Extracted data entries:
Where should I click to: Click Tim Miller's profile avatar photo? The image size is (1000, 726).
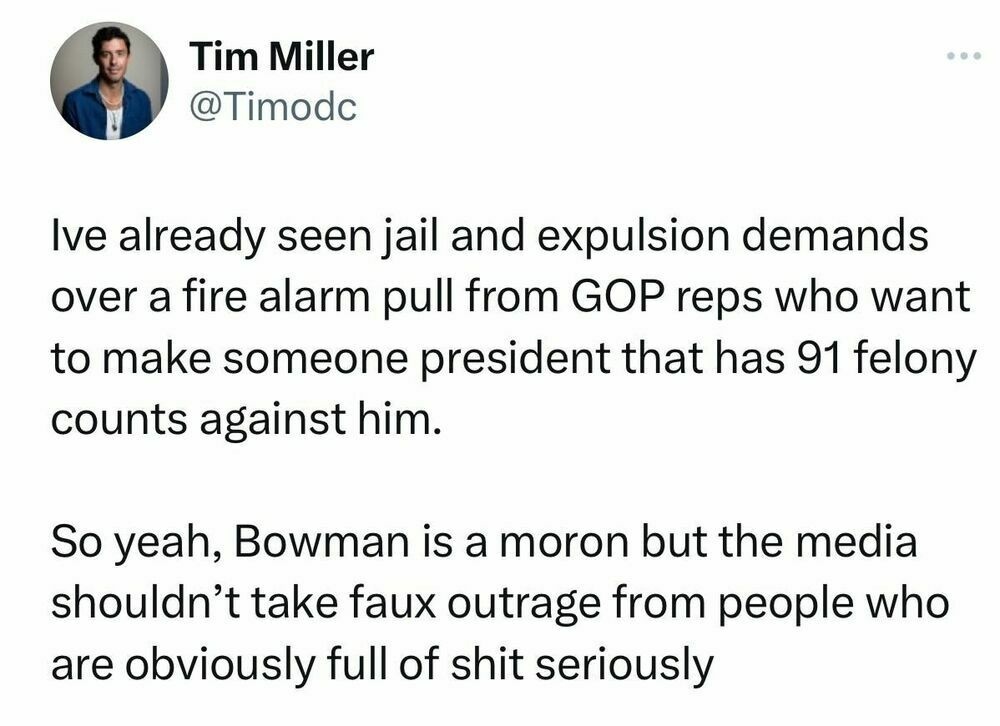[110, 80]
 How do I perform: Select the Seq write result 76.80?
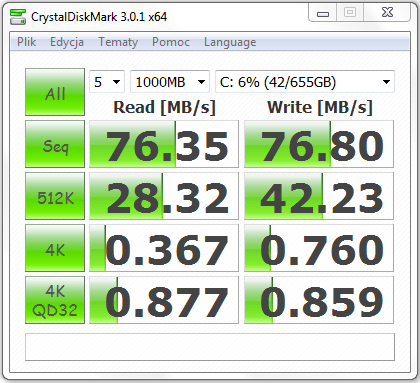tap(319, 144)
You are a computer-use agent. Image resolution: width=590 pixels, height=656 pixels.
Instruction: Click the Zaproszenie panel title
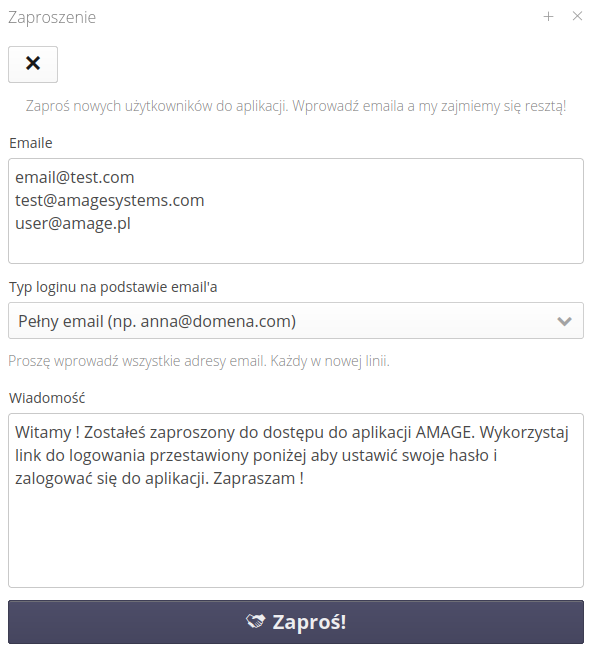52,18
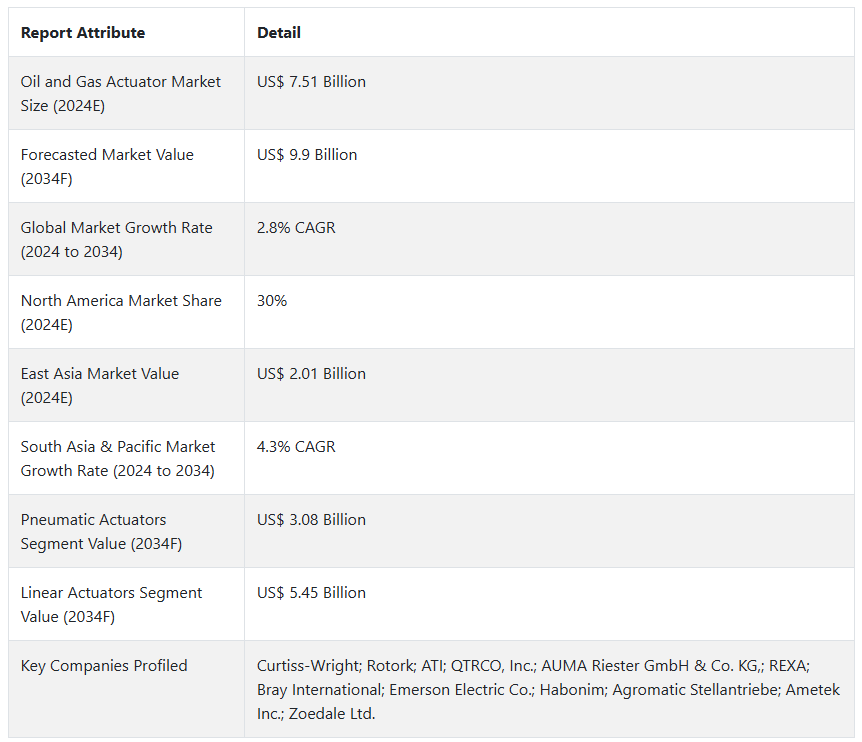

**YOUR GOAL**
For each line above, output its wording exactly and leave out any picture.

**WRITTEN ANSWER**
Where should I click to: Click Tim Miller's profile avatar photo? The image size is (1000, 726).
[110, 80]
 How do I perform: Select the Seq write result 76.80?
tap(319, 144)
You are a computer-use agent. Image resolution: width=590 pixels, height=656 pixels.
Instruction: Click the Zaproszenie panel title
52,18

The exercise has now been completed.